Member of the Telangana Legislative Assembly
- Incumbent
- Assumed office 2023

Personal details
- Party: Bharatiya Janata Party

= Dhanpal Suryanarayana Gupta =

Indian politician

Dhanpal Suryanarayana Gupta (born 1958) is an Indian politician from Telangana state. He is a member of the Telangana Legislative Assembly from Nizamabad Urban Assembly constituency in Nizamabad district. He represented Bharatiya Janata Party and was elected as an MLA in the 2023 Telangana Legislative Assembly election.

== Early life and education ==
Gupta is from Nizamabad, Telangana. His father is Dhanpal Vittal. He did his B.Com. in 1979 at Mandhumalancha Degree College, Bodhan, which is affiliated with Osmania University.

== Career ==
Gupta served as the BJP's state executive committee member and was nominated to contest the Nizamabad Urban seat and was backed by the area's Member of Parliament Dharmapuri Arvind.

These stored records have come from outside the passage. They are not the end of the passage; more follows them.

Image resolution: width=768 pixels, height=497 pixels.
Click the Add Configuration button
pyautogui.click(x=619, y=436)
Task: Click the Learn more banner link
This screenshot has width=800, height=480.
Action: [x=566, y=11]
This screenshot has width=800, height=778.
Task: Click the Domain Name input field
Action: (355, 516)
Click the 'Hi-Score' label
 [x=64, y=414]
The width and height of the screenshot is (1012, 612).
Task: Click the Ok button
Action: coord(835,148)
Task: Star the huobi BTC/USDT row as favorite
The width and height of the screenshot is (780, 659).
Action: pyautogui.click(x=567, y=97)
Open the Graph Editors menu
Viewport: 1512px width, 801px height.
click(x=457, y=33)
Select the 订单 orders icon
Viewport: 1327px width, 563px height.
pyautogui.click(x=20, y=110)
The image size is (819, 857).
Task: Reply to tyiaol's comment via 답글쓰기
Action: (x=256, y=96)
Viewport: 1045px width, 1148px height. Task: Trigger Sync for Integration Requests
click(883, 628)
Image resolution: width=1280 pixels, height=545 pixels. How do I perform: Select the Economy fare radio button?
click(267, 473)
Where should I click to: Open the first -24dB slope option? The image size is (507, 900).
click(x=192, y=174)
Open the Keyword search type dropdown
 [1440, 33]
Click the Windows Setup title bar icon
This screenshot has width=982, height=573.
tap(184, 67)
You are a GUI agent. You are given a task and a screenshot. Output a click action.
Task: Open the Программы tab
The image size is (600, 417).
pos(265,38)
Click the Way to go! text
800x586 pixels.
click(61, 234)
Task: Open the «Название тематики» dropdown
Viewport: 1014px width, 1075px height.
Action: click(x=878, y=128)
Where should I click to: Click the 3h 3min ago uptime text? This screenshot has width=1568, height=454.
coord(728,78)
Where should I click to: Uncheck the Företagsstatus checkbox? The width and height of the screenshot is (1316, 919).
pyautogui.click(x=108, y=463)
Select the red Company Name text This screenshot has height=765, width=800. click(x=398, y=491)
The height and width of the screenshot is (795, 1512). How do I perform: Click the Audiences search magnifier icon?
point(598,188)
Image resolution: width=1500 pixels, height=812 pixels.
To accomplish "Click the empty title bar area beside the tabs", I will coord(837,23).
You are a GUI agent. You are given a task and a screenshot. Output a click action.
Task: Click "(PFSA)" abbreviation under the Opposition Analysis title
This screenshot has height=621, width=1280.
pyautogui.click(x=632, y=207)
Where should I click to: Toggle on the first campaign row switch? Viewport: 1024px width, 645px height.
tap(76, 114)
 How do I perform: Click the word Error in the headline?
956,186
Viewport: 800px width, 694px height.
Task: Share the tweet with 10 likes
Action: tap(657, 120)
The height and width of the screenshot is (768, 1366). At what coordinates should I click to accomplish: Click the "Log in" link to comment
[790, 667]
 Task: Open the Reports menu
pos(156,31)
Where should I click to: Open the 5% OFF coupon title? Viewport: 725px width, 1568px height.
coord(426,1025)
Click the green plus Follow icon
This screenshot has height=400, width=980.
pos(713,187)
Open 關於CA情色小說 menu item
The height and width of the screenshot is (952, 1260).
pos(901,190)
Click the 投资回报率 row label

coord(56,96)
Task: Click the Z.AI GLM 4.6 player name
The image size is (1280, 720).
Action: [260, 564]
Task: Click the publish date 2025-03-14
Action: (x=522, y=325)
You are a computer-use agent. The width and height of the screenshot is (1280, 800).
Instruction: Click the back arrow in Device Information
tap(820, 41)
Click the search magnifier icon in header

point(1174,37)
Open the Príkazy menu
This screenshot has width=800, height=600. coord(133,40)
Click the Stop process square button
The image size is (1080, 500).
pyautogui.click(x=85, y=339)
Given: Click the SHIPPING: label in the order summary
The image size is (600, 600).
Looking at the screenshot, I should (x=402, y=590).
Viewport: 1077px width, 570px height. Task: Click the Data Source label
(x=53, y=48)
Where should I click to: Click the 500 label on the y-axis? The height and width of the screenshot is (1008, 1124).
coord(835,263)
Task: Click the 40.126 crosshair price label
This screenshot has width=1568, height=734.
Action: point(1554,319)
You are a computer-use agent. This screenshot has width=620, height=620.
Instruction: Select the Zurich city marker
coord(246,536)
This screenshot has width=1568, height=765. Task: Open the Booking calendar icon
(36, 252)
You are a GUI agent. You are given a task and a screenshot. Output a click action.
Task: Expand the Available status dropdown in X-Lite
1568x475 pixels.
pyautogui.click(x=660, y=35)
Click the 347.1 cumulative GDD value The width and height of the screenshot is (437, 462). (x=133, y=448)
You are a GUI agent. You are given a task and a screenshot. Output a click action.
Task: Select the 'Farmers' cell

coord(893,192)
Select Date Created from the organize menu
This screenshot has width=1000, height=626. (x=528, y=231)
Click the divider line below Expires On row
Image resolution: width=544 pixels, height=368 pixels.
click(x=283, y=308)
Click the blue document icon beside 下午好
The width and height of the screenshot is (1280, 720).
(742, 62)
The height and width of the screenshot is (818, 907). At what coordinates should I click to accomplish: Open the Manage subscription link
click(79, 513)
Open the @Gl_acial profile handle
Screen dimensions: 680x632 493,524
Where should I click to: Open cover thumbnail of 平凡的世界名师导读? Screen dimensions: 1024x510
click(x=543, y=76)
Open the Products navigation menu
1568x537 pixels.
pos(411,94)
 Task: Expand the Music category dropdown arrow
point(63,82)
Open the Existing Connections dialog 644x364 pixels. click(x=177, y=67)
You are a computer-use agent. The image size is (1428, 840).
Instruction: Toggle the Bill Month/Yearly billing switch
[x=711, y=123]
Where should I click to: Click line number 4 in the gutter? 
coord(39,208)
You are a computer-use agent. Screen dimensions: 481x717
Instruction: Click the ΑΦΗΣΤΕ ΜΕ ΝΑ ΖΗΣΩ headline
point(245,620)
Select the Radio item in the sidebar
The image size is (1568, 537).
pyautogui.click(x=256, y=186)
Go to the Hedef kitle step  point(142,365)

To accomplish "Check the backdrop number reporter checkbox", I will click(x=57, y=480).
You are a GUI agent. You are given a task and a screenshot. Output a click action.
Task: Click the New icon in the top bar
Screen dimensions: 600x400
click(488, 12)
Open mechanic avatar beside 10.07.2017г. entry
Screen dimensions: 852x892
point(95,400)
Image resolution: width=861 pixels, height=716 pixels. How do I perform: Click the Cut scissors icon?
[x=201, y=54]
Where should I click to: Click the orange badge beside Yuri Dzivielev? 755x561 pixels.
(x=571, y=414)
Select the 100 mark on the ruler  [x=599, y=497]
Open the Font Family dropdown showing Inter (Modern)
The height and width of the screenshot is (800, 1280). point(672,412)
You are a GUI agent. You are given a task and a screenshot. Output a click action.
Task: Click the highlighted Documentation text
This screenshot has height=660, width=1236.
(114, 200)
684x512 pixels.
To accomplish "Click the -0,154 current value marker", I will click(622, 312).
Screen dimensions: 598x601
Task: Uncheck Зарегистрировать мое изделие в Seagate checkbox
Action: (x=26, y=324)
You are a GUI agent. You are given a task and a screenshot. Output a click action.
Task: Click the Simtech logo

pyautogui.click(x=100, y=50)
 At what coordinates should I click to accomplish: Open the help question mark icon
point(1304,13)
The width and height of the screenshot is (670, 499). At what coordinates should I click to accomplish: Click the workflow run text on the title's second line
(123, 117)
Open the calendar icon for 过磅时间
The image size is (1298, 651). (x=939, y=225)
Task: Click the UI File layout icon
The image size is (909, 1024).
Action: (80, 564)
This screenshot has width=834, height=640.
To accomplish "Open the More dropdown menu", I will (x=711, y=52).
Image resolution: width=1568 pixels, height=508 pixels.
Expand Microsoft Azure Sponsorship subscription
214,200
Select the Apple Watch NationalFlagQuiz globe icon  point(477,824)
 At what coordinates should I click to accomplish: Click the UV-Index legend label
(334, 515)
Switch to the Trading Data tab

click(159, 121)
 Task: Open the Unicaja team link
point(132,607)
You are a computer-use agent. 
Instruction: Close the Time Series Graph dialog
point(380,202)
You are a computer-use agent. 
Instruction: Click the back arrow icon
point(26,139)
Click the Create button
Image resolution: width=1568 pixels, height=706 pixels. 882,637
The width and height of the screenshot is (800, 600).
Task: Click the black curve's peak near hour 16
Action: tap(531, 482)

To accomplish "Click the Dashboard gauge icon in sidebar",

He was elected from Nizamabad Urban constituency representing the Bharatiya Janata Party in the 2023 Telangana Legislative Assembly election. He polled 75,240 votes and defeated his nearest rival, Mohammed Ali Shabbir of Indian National Congress by a margin of 15,387 votes. He first contested on the BJP ticket in the 2014 Telangana Legislative Assembly election but could only finish third behind winner, Bigala Ganesh of the Telangana Rashtra Samithi and Mir Majaz Ali Shaik of the All India Majlis-e-Ittehadul Muslimeen. He polled 28,301 votes while Ganesh got 42,148 votes.